At a local bistro's Christmas sing-along, the new
age pianist leads us in a pan-cultural brew
of seasonal songs, the Ramadan chant being my
personal favorite, though the Kwanza lullaby
and Hanukkah round are very interesting. Let's
face it, most of us are there for the carols we set
to memory in childhood though some lyrics have been
changed, so when we sing "God Rest Ye Merry, Gentlemen,"
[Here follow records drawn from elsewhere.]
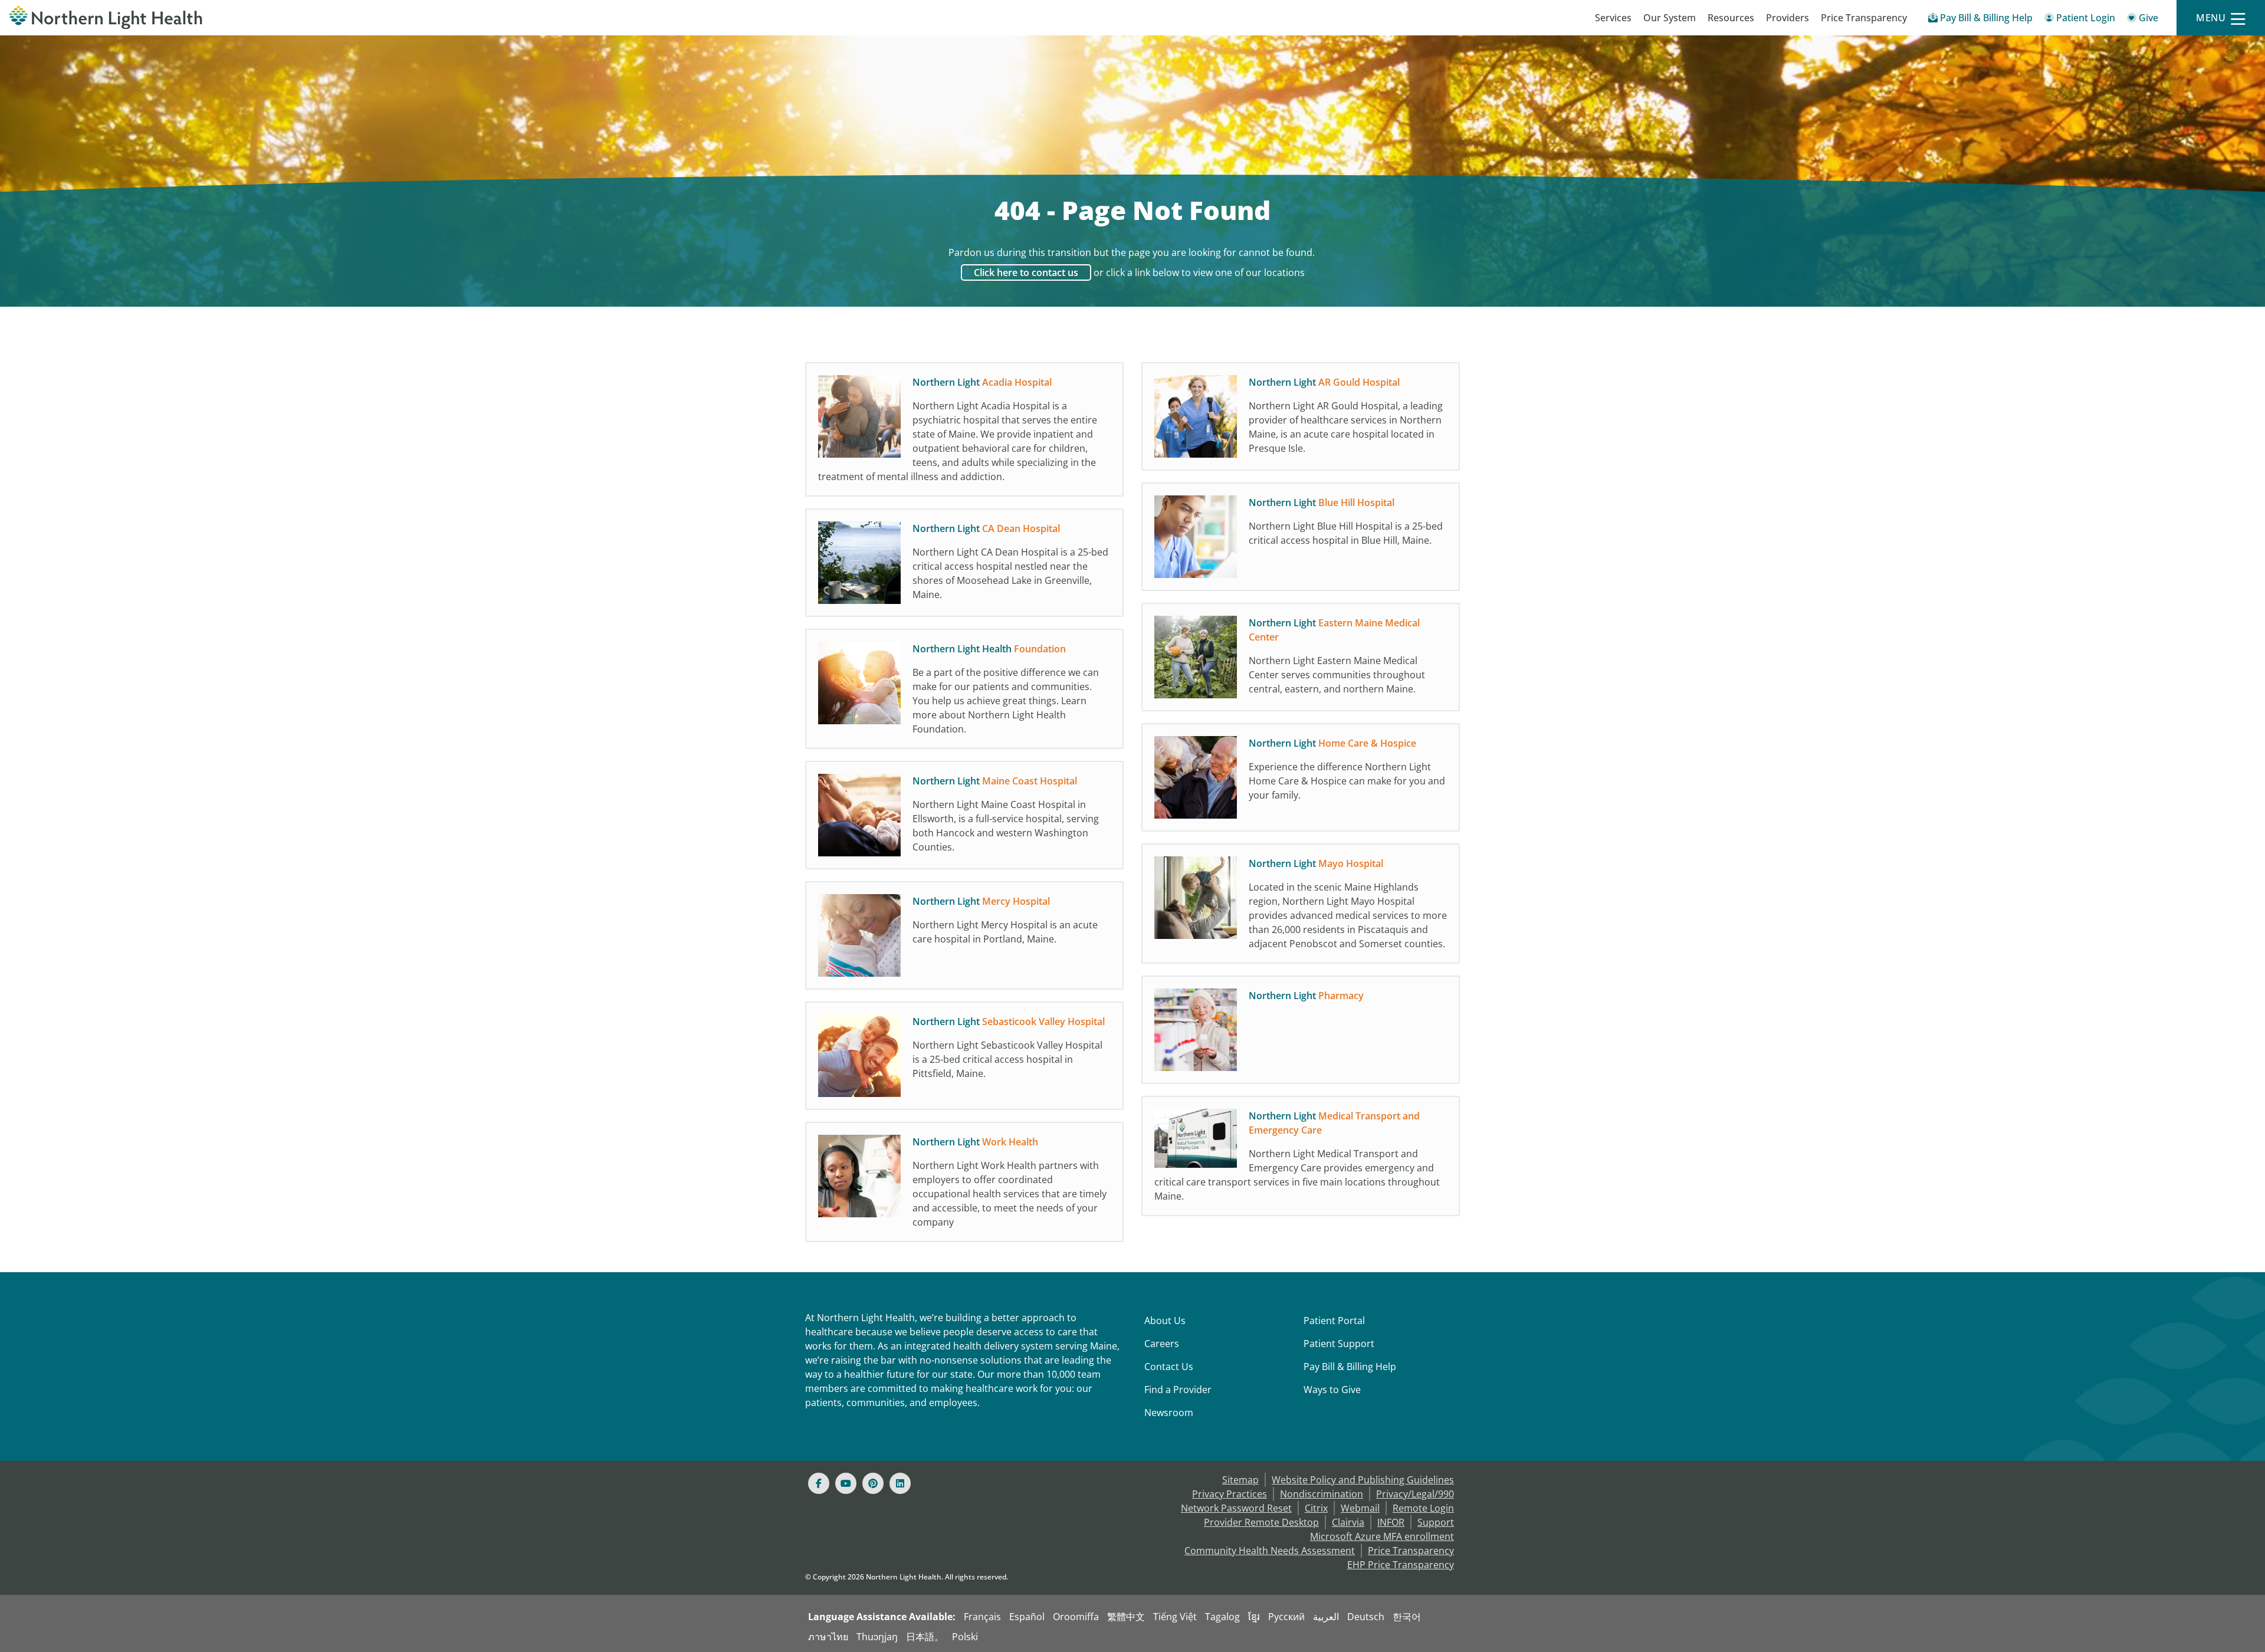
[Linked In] (900, 1483)
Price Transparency (1864, 17)
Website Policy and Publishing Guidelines (1363, 1479)
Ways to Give (1332, 1389)
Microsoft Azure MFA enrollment (1382, 1536)
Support (1435, 1522)
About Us (1165, 1320)
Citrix (1316, 1508)
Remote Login (1423, 1508)
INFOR (1390, 1522)
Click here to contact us (1026, 272)
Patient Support (1339, 1343)
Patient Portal (1334, 1320)
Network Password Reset (1236, 1508)
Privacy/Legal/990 (1415, 1493)
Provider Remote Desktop (1261, 1522)
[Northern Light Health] (283, 17)
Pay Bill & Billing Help (1350, 1366)
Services (1613, 17)
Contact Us (1168, 1366)
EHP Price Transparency (1400, 1564)
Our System (1669, 17)
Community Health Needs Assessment (1269, 1550)
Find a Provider (1178, 1389)
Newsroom (1168, 1412)
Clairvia (1348, 1522)
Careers (1161, 1343)
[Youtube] (845, 1483)
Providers (1787, 17)
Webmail (1360, 1508)
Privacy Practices (1229, 1493)
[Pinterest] (873, 1483)
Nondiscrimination (1321, 1493)
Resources (1731, 17)
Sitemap (1240, 1479)
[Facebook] (818, 1483)
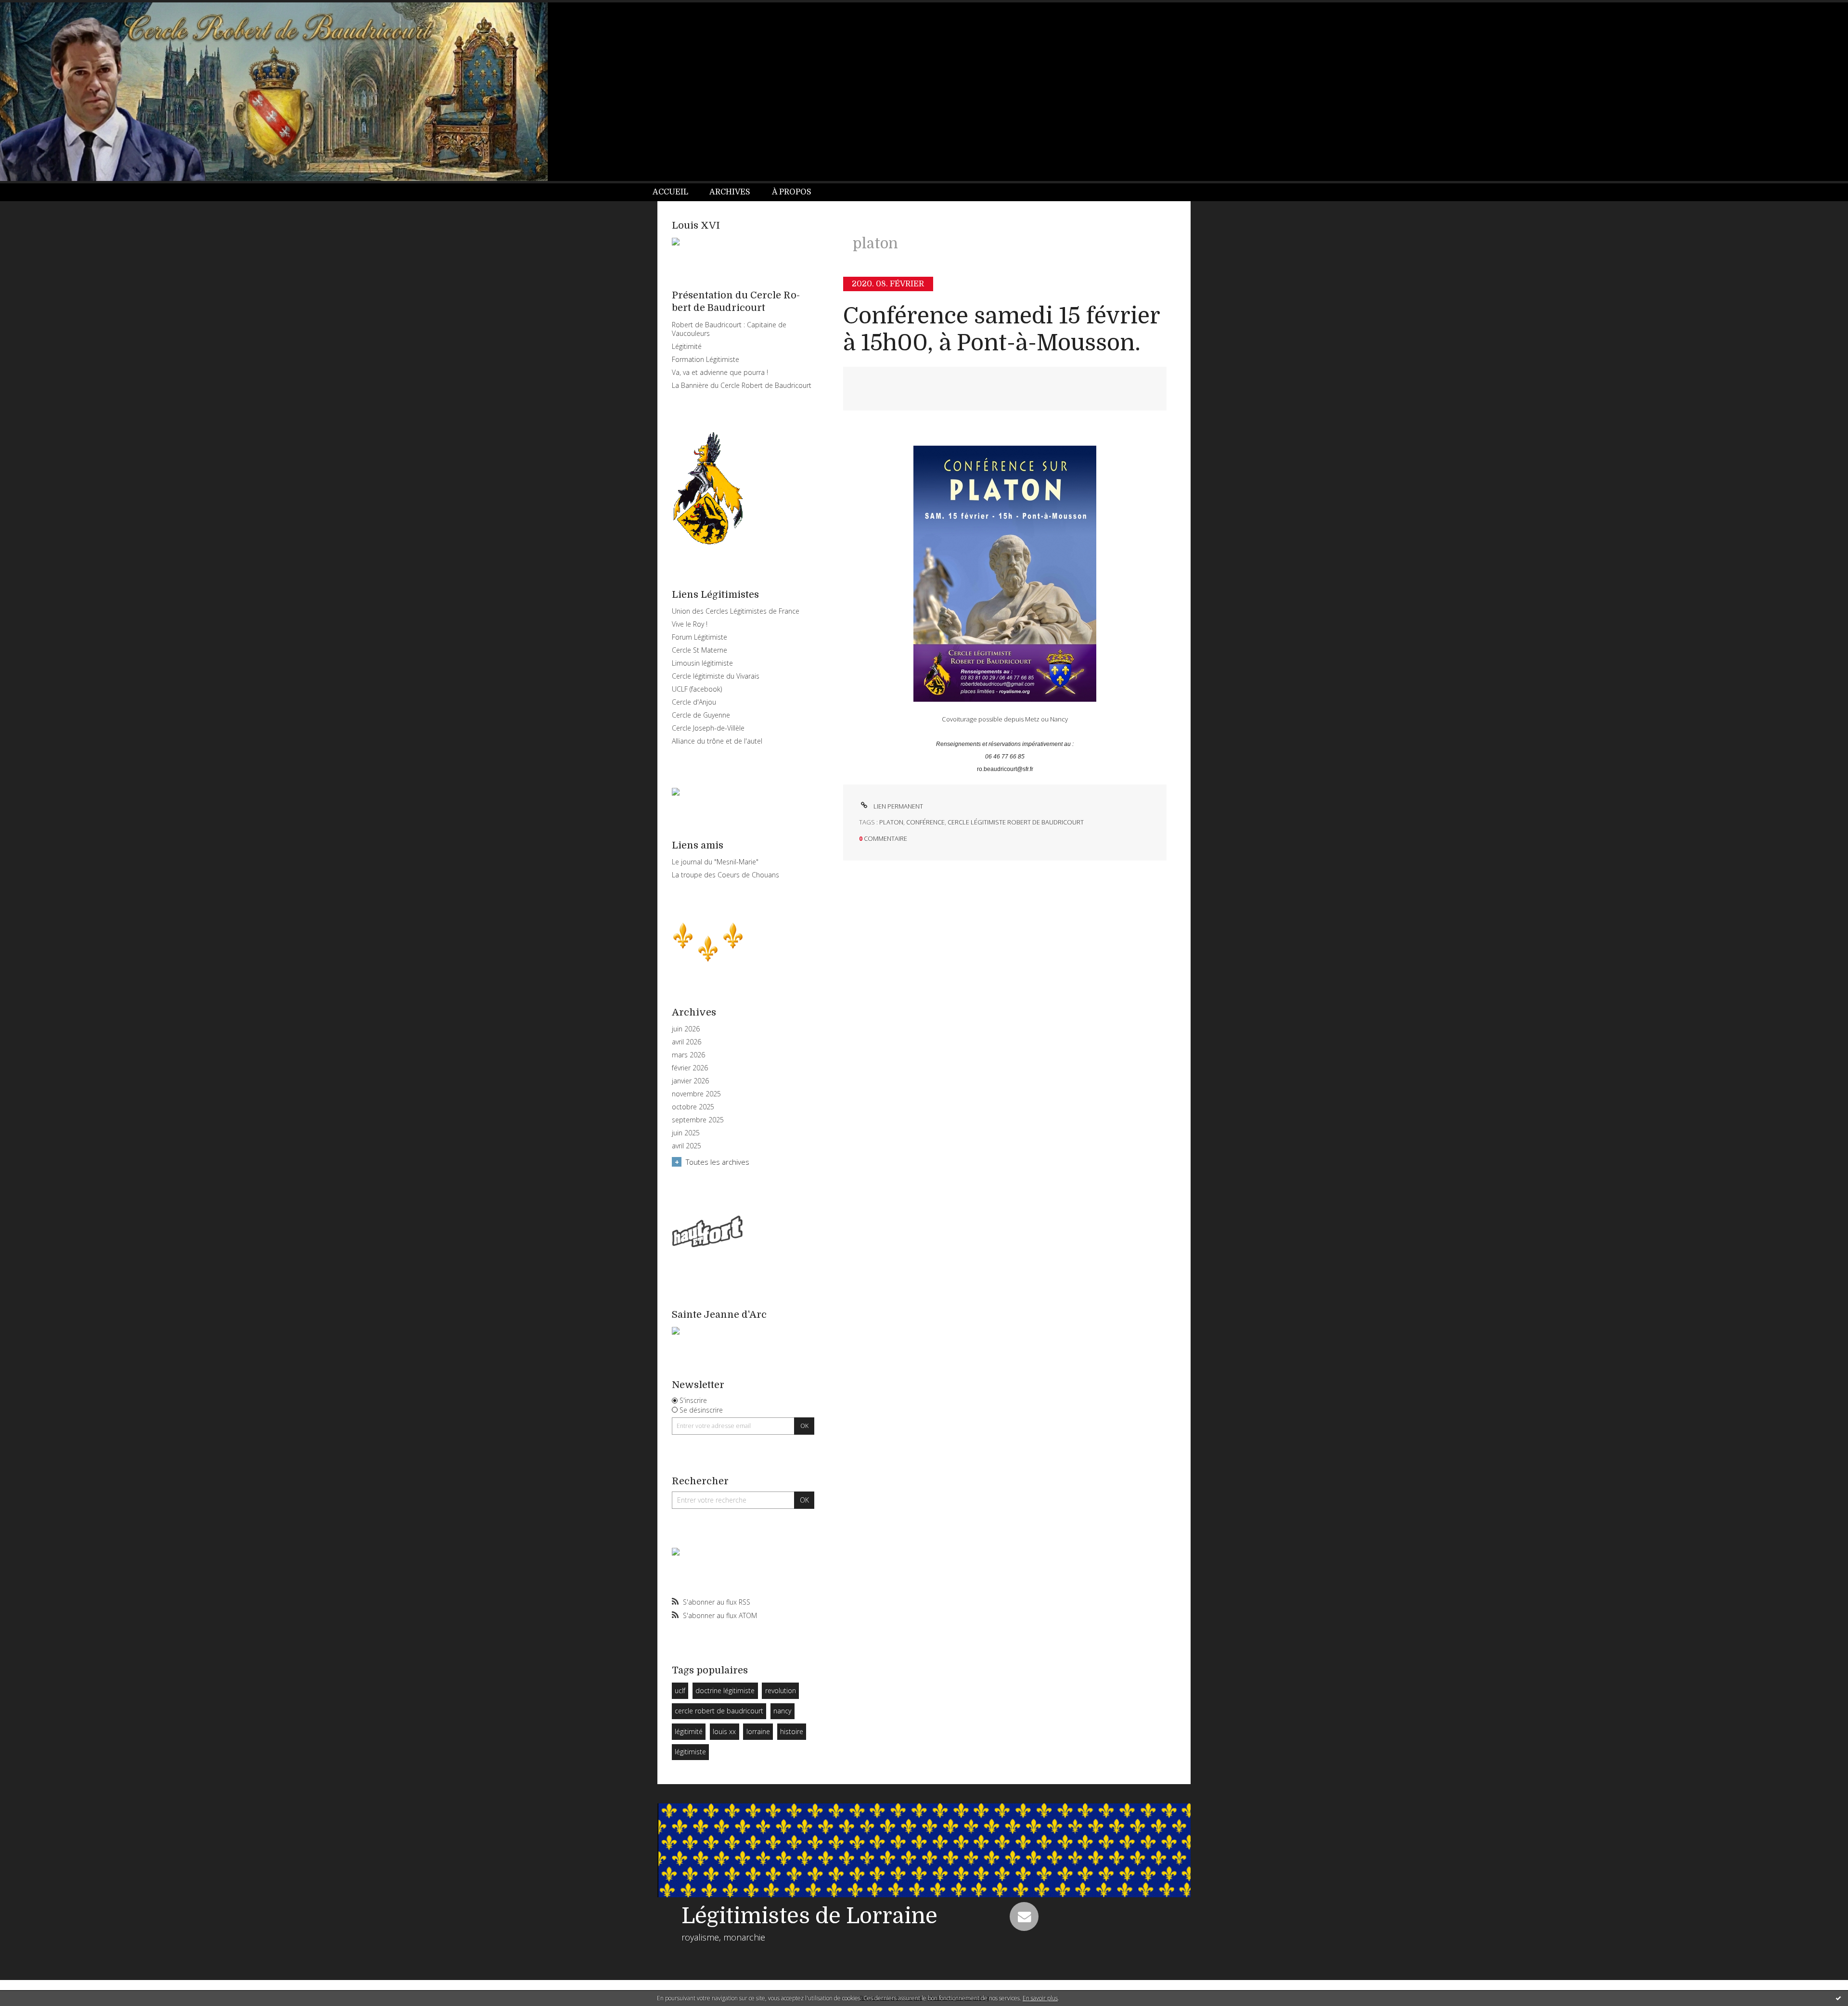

we're transformed into a roomful of slightly tipsy
middle-class gentlepeople who are longing to be
saved from hopelessness instead of Satan's power when
we were gone astray, but I, for one, sing out Satan's
power as do most of the gentlepeople, women
and men, something I find myself pondering a few
days later, while my profoundly worried nephew,
Henry, and I embark on our annual blitzkrieg
of baking, punctuated by Henry's high speed
philosophical questioning, such as, Where do we
go when we die? Pressing my collection of cookie
cutters—trees, snowflakes, Santas—into fragrant ginger
dough, I want to say, Who cares? Carpe diem, buster,
though, of course, I'm way too scarred by pop psychology
to utter half the nutty things that pop up like weeds
in the 18th-century garden of my brain. Eight-
year-olds need their questions answered, I suppose, but not
by me. "Let's watch some TV," I say, an instrument
of Satan if ever there was one. Bullitt's on—Steve
McQueen in his prime. I love this movie—equal waves
of sorrow and carnage washed up on a hokey late-
sixties beach of masculine cool. McQueen is Bullitt,
and Jacqueline Bisset's his girl. Henry and I start
watching during the scene where she is driving Bullitt
around because, if I remember correctly, he's
totaled not just one but several cars, in at least
as many now-famous chases. Jackie drops Bullitt
at a hotel, where he finds a girl, newly dead, throat
circled with purple fingerprints like grape jam stains. "What
happened to her?" Henry asks, frowning. I think, Oh, shit,
this is not an officially approved nephew-aunt
Christmas activity. If I don't make a big deal
of it, maybe he won't tell his mother. "Someone strangled
her," I say. "What's strangled?" he asks, and I see my sister
has chosen not to threaten her child as our own dear
mother routinely threatened us. Driven crazy, she
browbeat us with strangulation, being slapped silly,
public humiliation, murder, and eternal
damnation. Perhaps because Henry's her only child,
my sister can afford to be gentler with her son,
or maybe it's because two months before he was born
she almost lost him, ending up in the hospital,
hooked to machines, ordered to bed for the final
wrenching weeks. Maybe that's why the story of the Christ child
speaks to us. All parents wonder how the world will treat
their tender babes. Like Lorca, will he become a great
poet, then end up in a mass grave? Only German
philosophers think more about death than Henry Gwynn.
"Why did he strangle her?" he asks, face formidable
as Hegel's. Satan's power, I want to scream, but mumble
"It's just a movie; it's not real." Steve McQueen's dodging
a plane, and I remember reading he did his own
stunts, which I tell Henry, but he's still in that hotel
room. "If she was alive, how'd she get her eyes to roll
back into her head?" I'm thinking of pornography,
snuff movies, all the things I never want him to see
or even know about in this tawdry world. "Honey,
it's a major motion picture. Even in a small part
an actress has to be great." He nods and takes a bite
off Santa's head. "She was a pretty good actress." You
bet your booty, and I realize out of the blue
Santa is an anagram for Satan. No way am
I going to explain anagrams or Herr Satan,
though how wonderful to have such a nemesis —
a fallen archangel, one of high heaven's brightest stars—
in a battle with Jehovah for our souls, rather
than the calendar's increasing speed like a roller
coaster run amok through a fun park of lost dreams, lost
landscapes, and children, growing up faster than we thought
possible in the last terrible days before their birth.